Solar PV – Energy Payback

More often than not I get asked about financial payback periods for grid-connect photovoltaic (PV) solar systems, but recently a couple of people have raised the question about the energy payback period of solar PV. One of the suggestions put to me was that solar panels don’t generate enough electricity in their lifetime to offset the energy that was taken to produce them in the first place. This is a bit of a myth and totally incorrect of course, but it’s a point I’d like to clear up.
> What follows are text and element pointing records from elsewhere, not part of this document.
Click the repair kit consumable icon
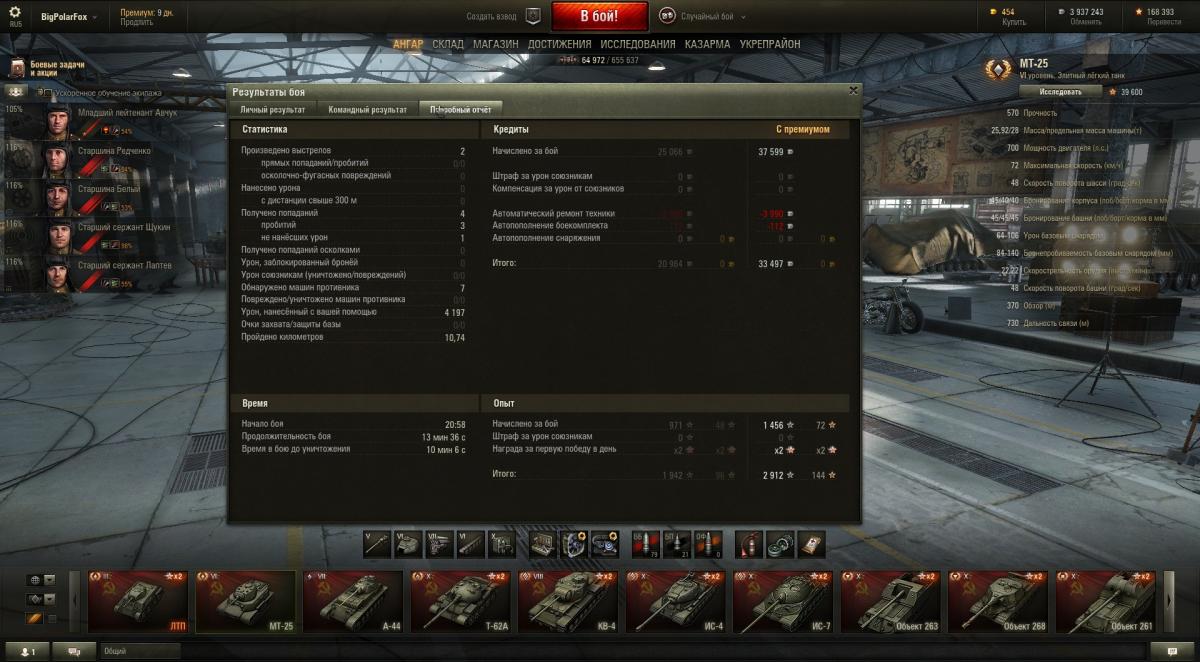Image resolution: width=1200 pixels, height=662 pixels. pyautogui.click(x=780, y=543)
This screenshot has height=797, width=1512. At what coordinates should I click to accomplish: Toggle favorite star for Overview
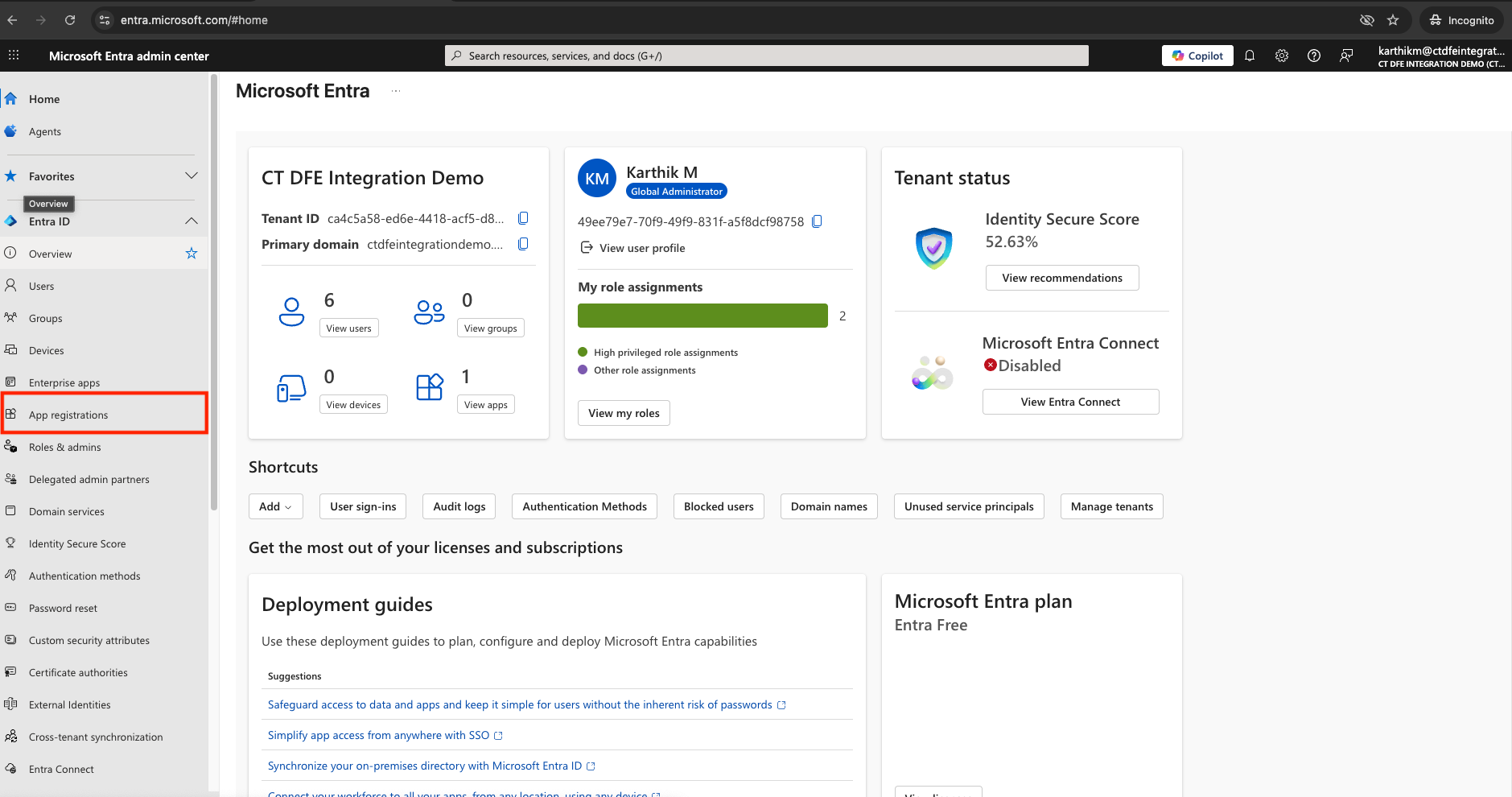tap(192, 254)
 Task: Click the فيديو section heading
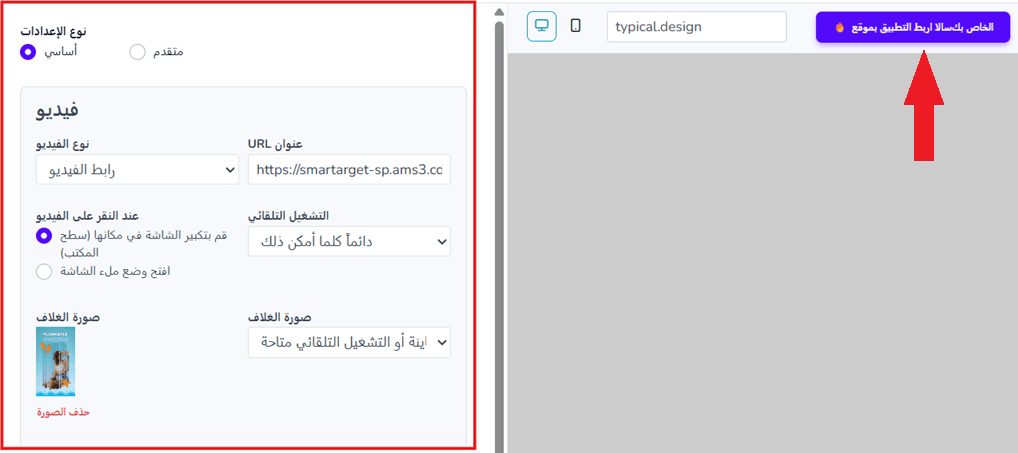pyautogui.click(x=57, y=110)
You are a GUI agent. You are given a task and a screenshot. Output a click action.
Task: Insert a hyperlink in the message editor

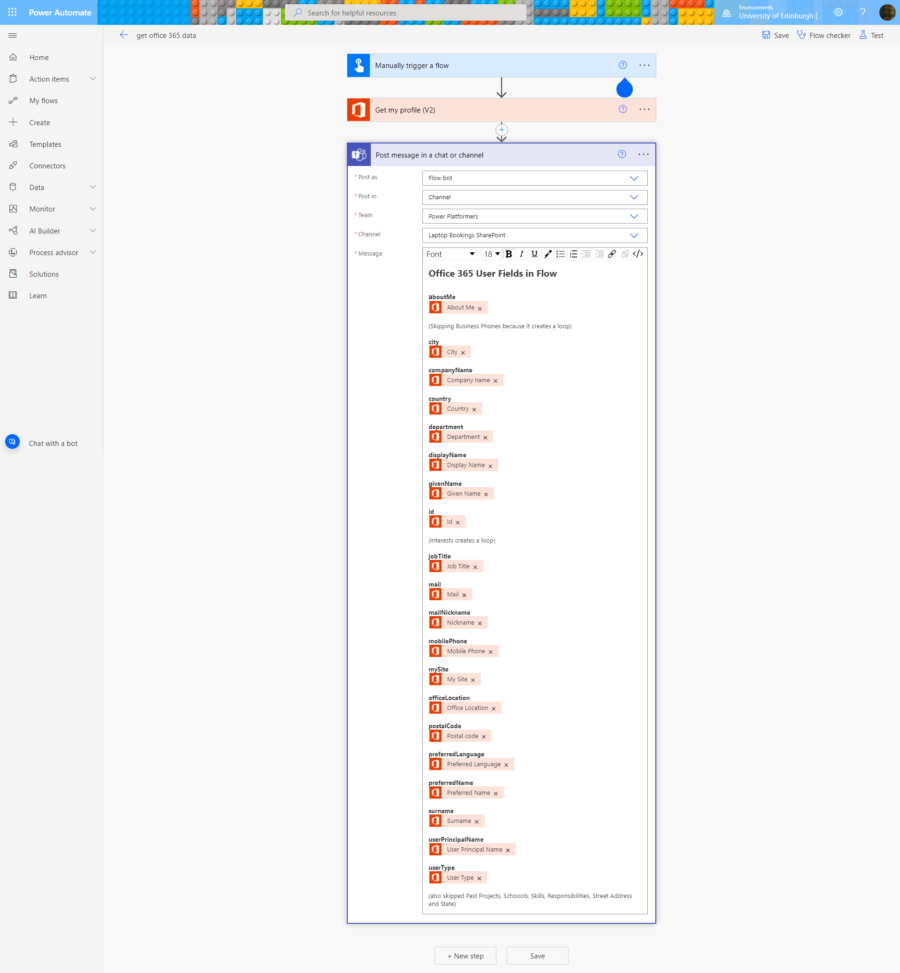(x=611, y=253)
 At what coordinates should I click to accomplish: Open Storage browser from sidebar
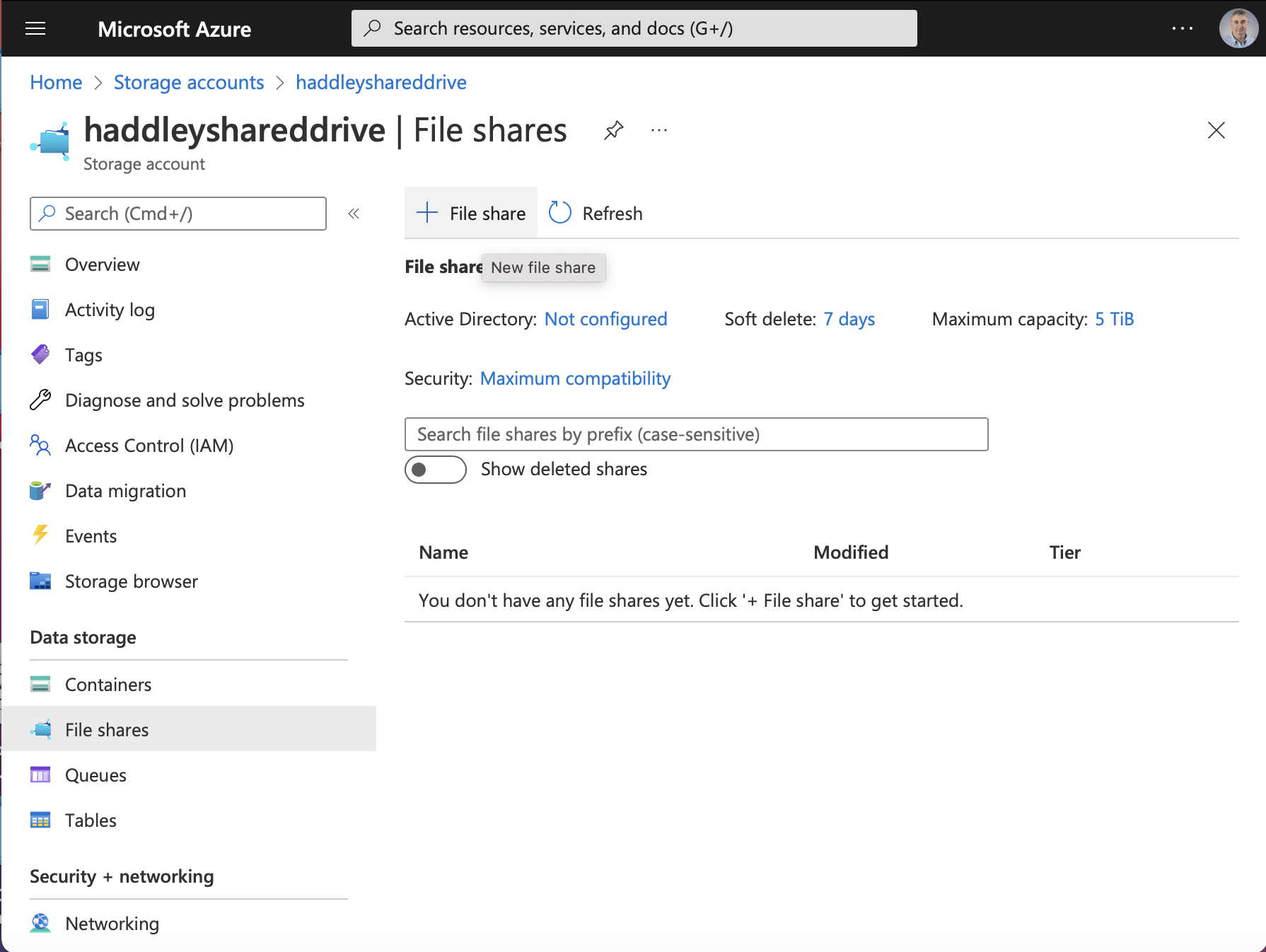point(131,581)
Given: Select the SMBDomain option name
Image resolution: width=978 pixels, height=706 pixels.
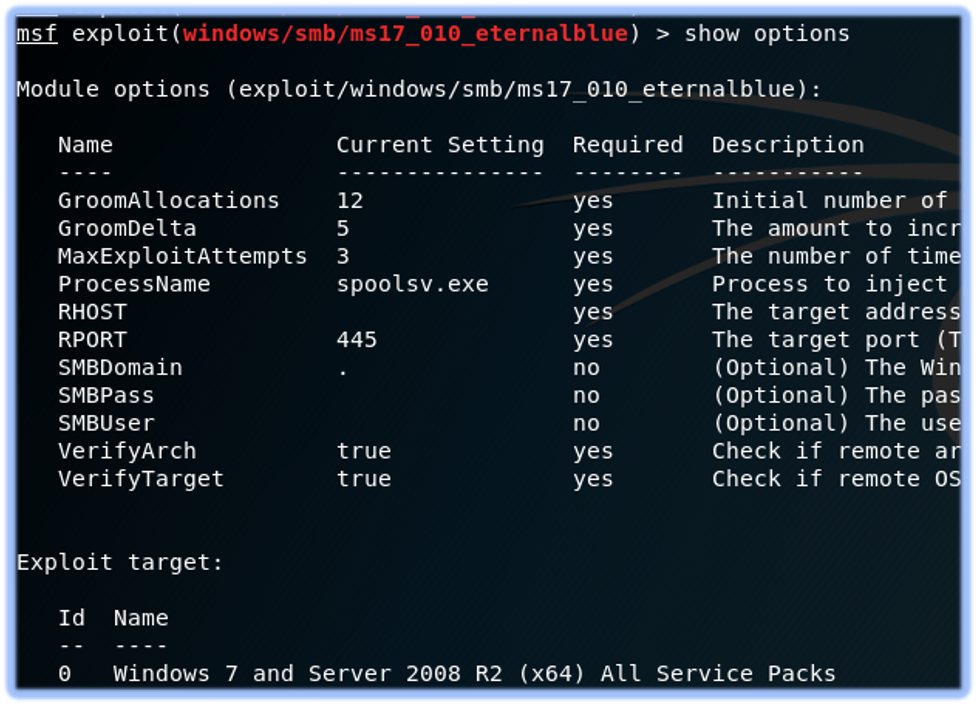Looking at the screenshot, I should coord(120,368).
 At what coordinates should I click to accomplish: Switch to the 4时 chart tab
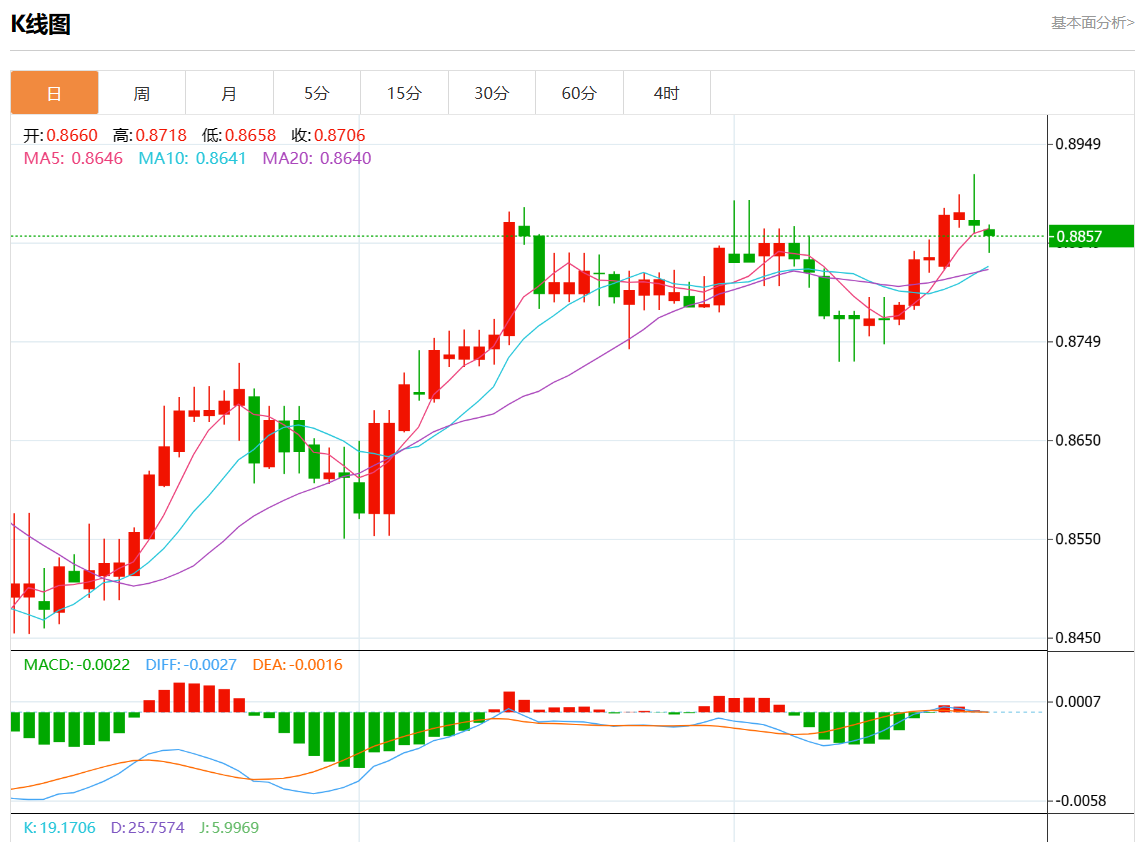pyautogui.click(x=666, y=93)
Most crystalline solar panels have an energy payback time of 1-2 years. This information normally isn’t too difficult to find by looking either on the solar panel datasheet or the manufacturer’s website. Norwegian company, industry leader and one of Green Energy Options’ preferred providers is REC solar. REC have managed to get their energy payback down to one year, with some thin-film panel manufacturers pushing it even lower. It’s also worth noting that through innovation and technology, we will probably see efficiency improvements in both the panels and manufacturing plants leading to even lower embodied energy in solar panels.

Conergy Solar panels

Conergy PH190W Monocrystaline solar modules

That’s fine, but there are a number of other components in a solar power system, the inverter, aluminium mounting hardware, cabling and other balance of system components. What about the energy taken to manufacture these? Good question, here’s where things start to get tricky. Where do you find out how much electricity was used to manufacture an aluminium mounting rail? What about the petrol burned to get it from the factory to the wholesaler to the installer to site? Complicated hey, particularly when each solar installation is different in many ways. The amount of sunlight at a location, orientation and pitch of the solar array, the distance from manufacturer and mounting type are just a few of these variables.

Trying to do these calculations myself looked a little time consuming, so I’ve found a couple of good reference articles that can fill you in on the details, note the Renew magazine article is probably the most recent and relevant to Australia.

Renew Article 109 by Andrew Moore

The short story is that the whole system energy payback sits around two years, depending on your location and other variables, with the majority of the embodied energy in the solar panel manufacture itself. Note that one of the things that we at Green Energy Options try to emphasise to people is that it is important to buy good quality components, like anything else, you get what you pay for and a solar system that breaks down due to faulty components will mean your payback period both from a financial and an embodied energy point of view goes out the window. Hopefully that clears things up, now you can rest easy to know that the solar system is a good decision for the environment as well as your back pocket.